The Role of Dopaminergic and Glutamatergic Neurotransmission for Dysfunctional Learning in Alcohol Use Disorders (LeAD P5)
Overview
- Phase
- Not Applicable
- Intervention
- Not specified
- Conditions
- Alcohol Use Disorder
- Sponsor
- Technische Universität Dresden
- Enrollment
- 60
- Locations
- 2
- Primary Endpoint
- Striatal D2-receptor availability (PET) and prefrontal glutamate concentration (MRS)
- Status
- Completed
- Last Updated
- 5 years ago
Overview
Brief Summary
The aim of this project is to assess reward- based learning behavior and its association with alterations in dopaminergic and glutamatergic transmission in detoxified alcohol-dependent patients and matched controls.

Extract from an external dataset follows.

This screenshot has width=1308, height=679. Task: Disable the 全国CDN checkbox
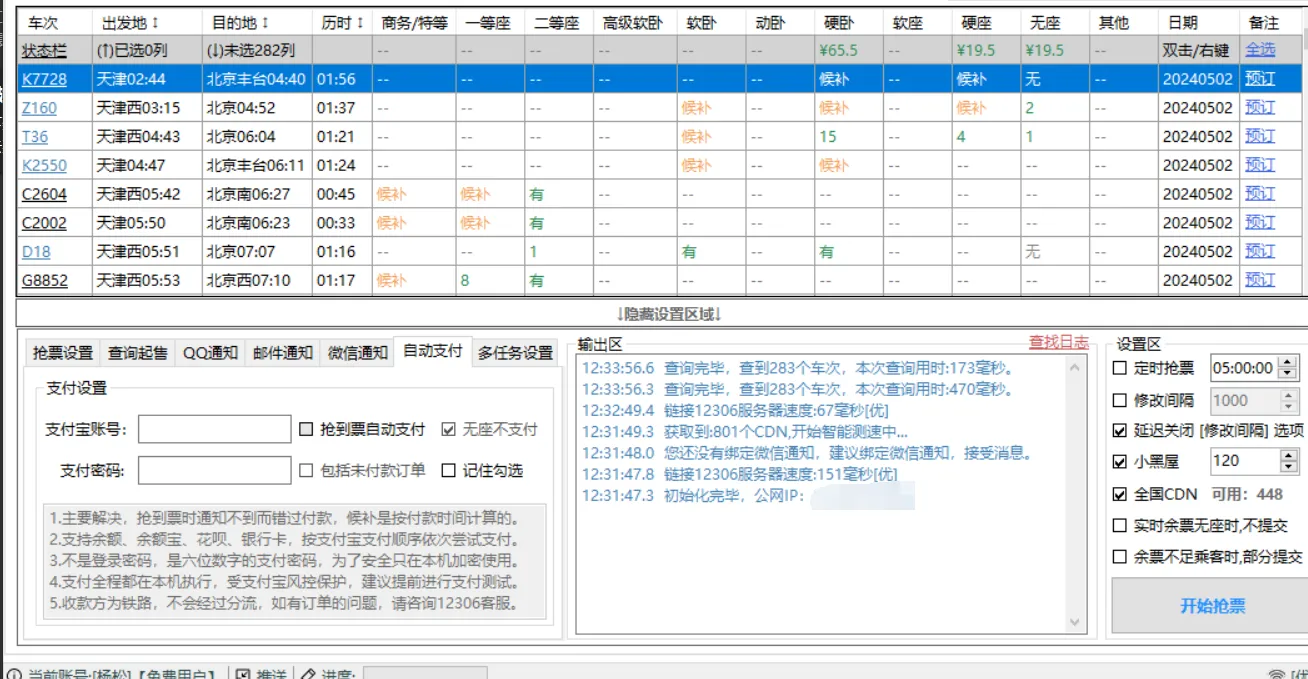pyautogui.click(x=1121, y=494)
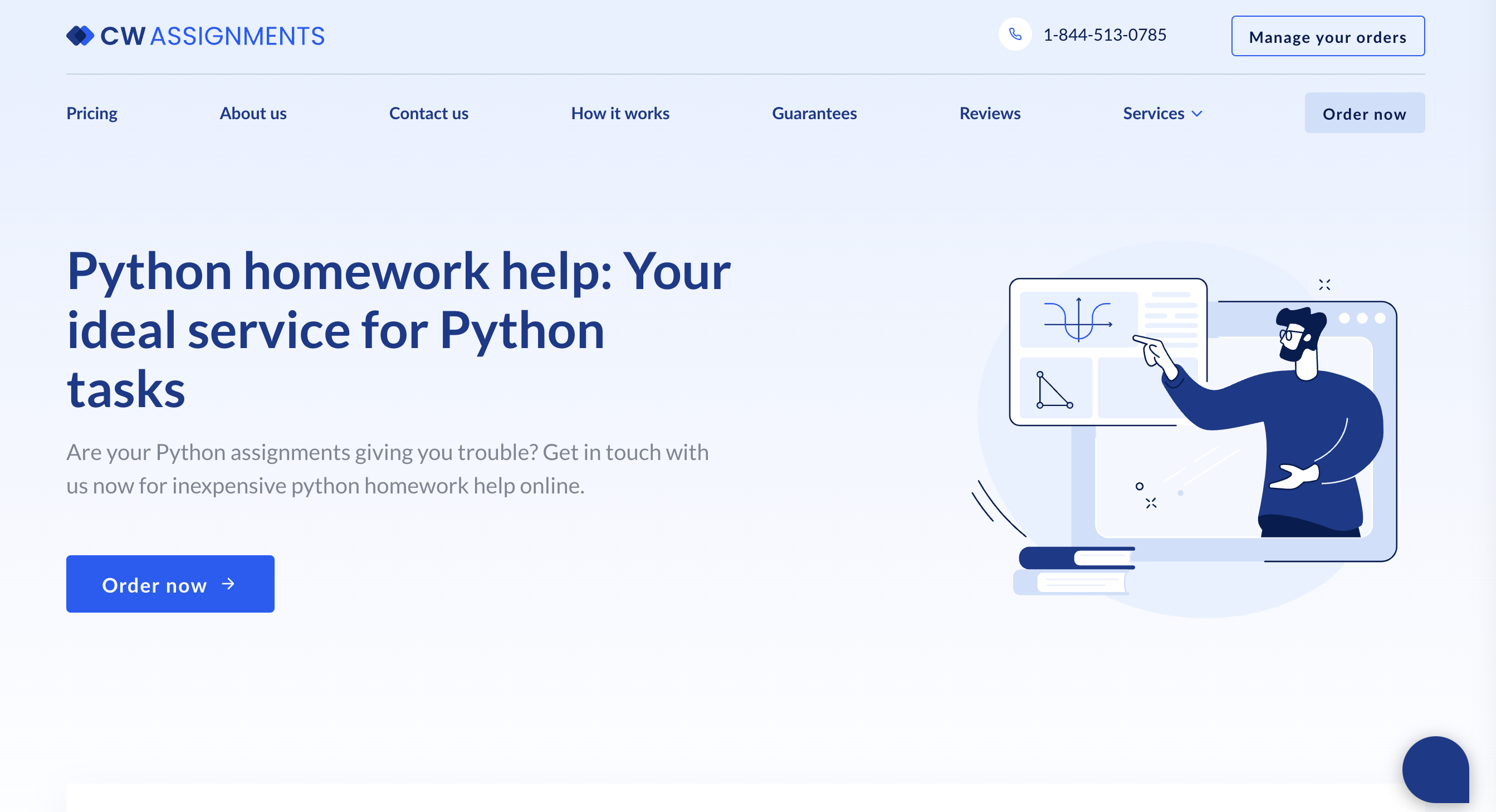Click the Services dropdown arrow
Screen dimensions: 1496x812
(1198, 113)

The investigators will explore how these alterations interact with clinical and psychosocial factors which can modify the relapse risk and learning deficits.
Patients will be detoxified in an inpatient setting. Clinical assessments, behavioral paradigms of learning and brain imaging will be carried out within at least 4 half- lives after any psychotropic medication.
The investigators will implement and apply functional imaging paradigms assessing Pavlovian-to-instrumental transfer and reversal learning tasks and associate model parameters of learning with alcohol craving, intake and prospective relapse risk.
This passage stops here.